Interpretive Summary: Johne's disease is a chronic, debilitating intestinal disorder in cattle characterized by diarrhea, reduced feed intake, weight loss and death. Cattle usually become infected as young calves by ingesting feces containing the causative bacteria. However, symptoms of disease do not usually present themselves until the animals reach 3 to 5 years of age or even older. During this time the animal is infected and may be shedding the organism in its feces without showing any clinical signs of disease. In addition to reduced production by these animals through reduced milk production, they also present a potential infective threat to the rest of the herd. Johne’s disease is difficult to diagnose and therefore to control. Development of accurate and sensitive diagnostic tests is dependent upon understanding how the host animal handles the infection and at what age do signs of infection, such as fecal shedding, become obvious. This study examined the efficacy of a new fecal PCR test for detection of the causative agent of Johne's disease. The current test should be a useful tool in efforts to control paratuberculosis within herds and to reduce the spread of Mycobacterium paratuberculosis among herds.
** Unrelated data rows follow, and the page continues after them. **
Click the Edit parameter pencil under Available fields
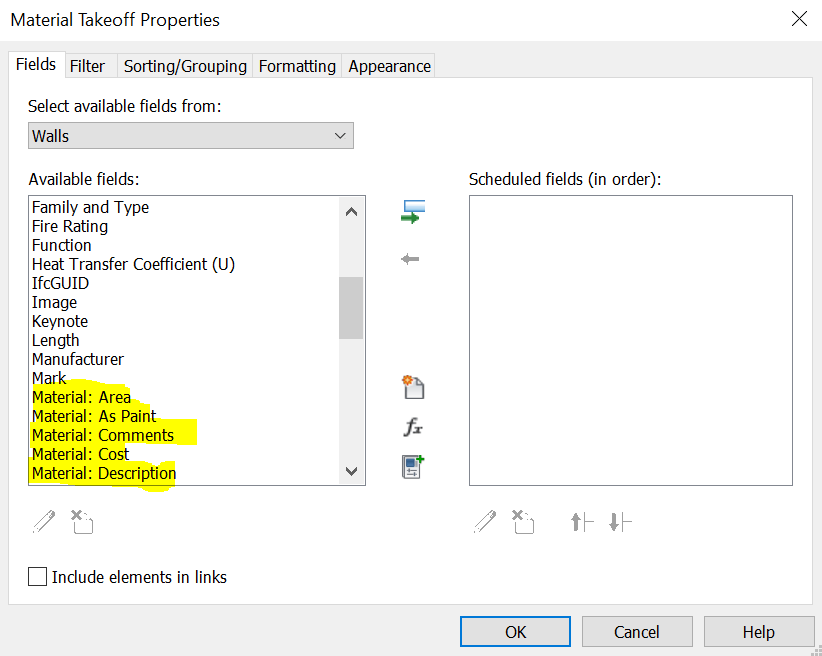 tap(44, 521)
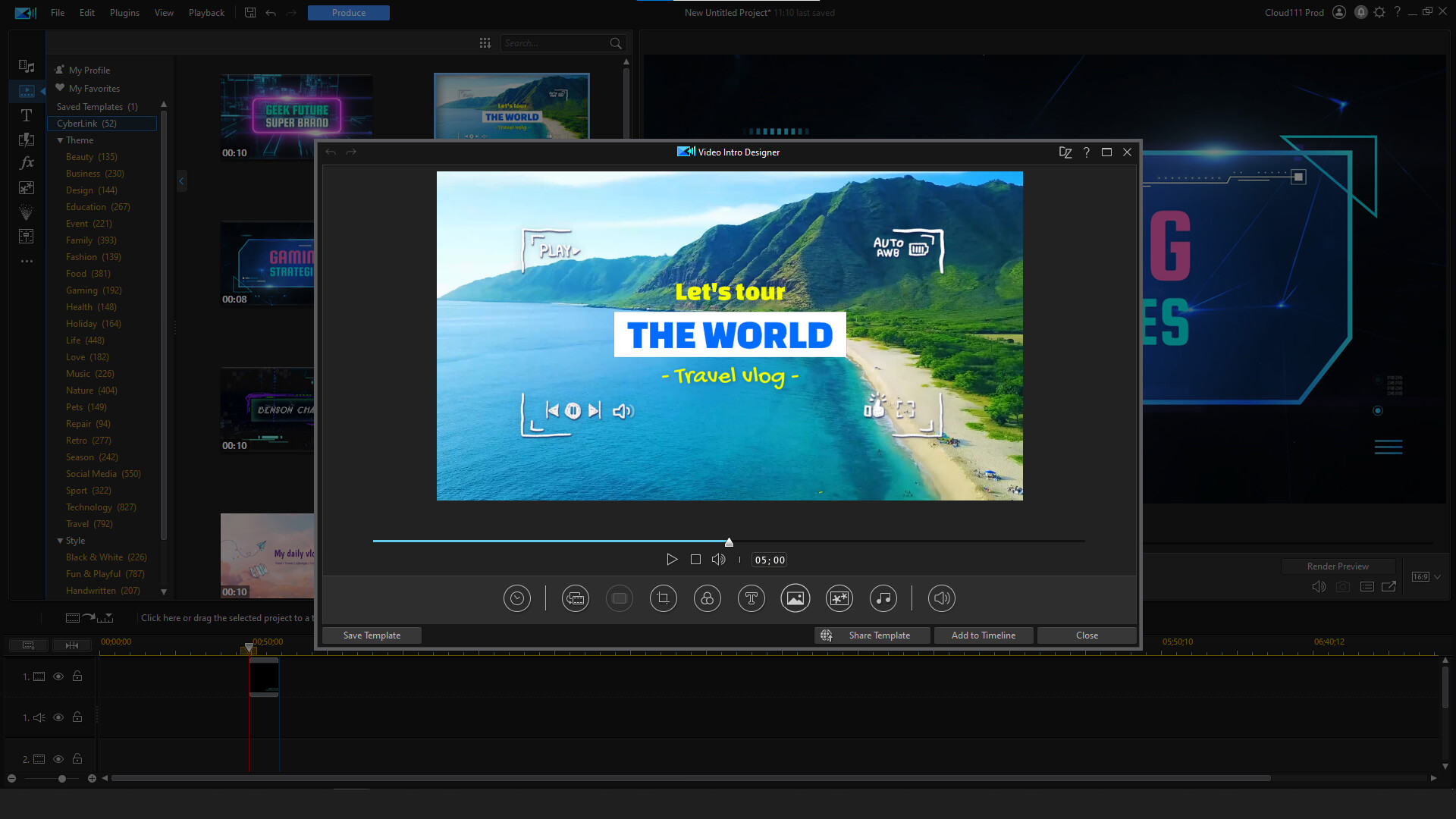
Task: Click the Save Template button
Action: click(x=371, y=635)
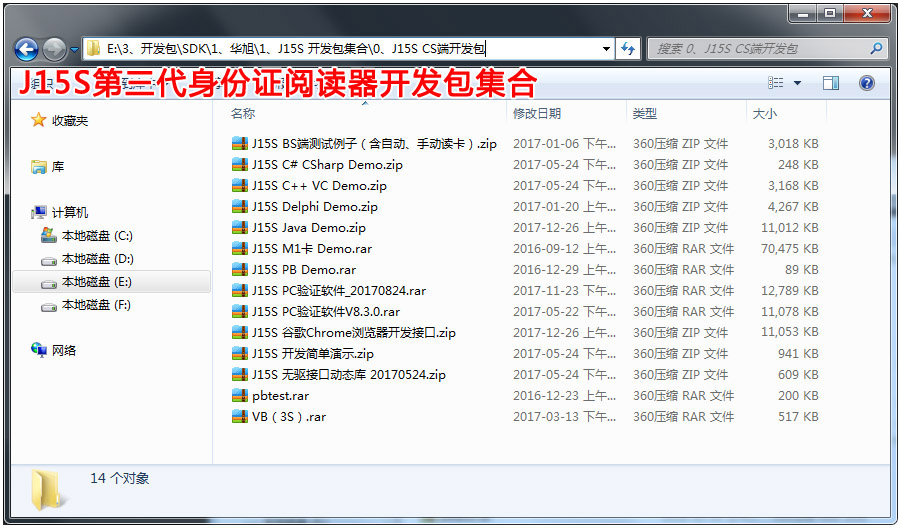Select the pbtest.rar archive icon
The width and height of the screenshot is (900, 528).
click(x=239, y=396)
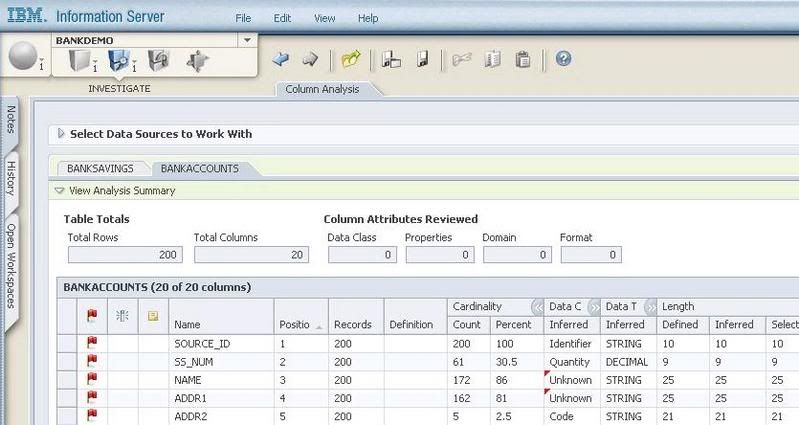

Technical Abstract: This study describes the development of a nested PCR assay that uses a unique element (ISMap02) for Mycobacterium avium subsp. paratuberculosis that is present at six copies within the genome. In addition, the sensitivity of the assay with this element was compared to the sensitivity of detection of the IS900 element in both conventional and real-time PCR assays. The specificity of the ISMap02 element was evaluated by PCR of the DNA extracted from isolates of M. avium subsp. paratuberculosis and M. avium subsp. avium, as well as DNA from M. fortuitum, M. scofulaceum, M. phlei, M. smegmatis, and M. gordonae. Only M. avium subsp paratuberculosis DNA was detectable after amplification with the ISMap02 primers. The sensitivity of detection for the ISMap02 element in either a conventional or a real-time PCR format was less than 100 fg DNA or 102 CFU/ml in serial titration curves with pure bacteria. These results were comparable to those obtained for the IS900 element. Experimental spiking of a negative fecal sample followed by M. avium subsp. paratuberculosis DNA extraction resulted in detection thresholds of 102 CFU/g for the IS900 element and 103 CFU/g for the ISMap02 element by using a real-time PCR format, but this sensitivity dropped 10-fold for both elements in a conventional PCR format. Analyses of fecal samples obtained from naturally infected animals demonstrated a sensitivity for the detection of M. avium subsp. paratuberculosis DNA by use of the ISMap02 element similar to that achieved by use of the IS900 element when it was used in a conventional PCR format. The real-time PCR format improved the levels of detection of both elements, but not to a significant degree. In conclusion, the ISMap02 element provides a very sensitive and specific alternative as a diagnostic reagent for use in PCR assays for the detection of paratuberculosis.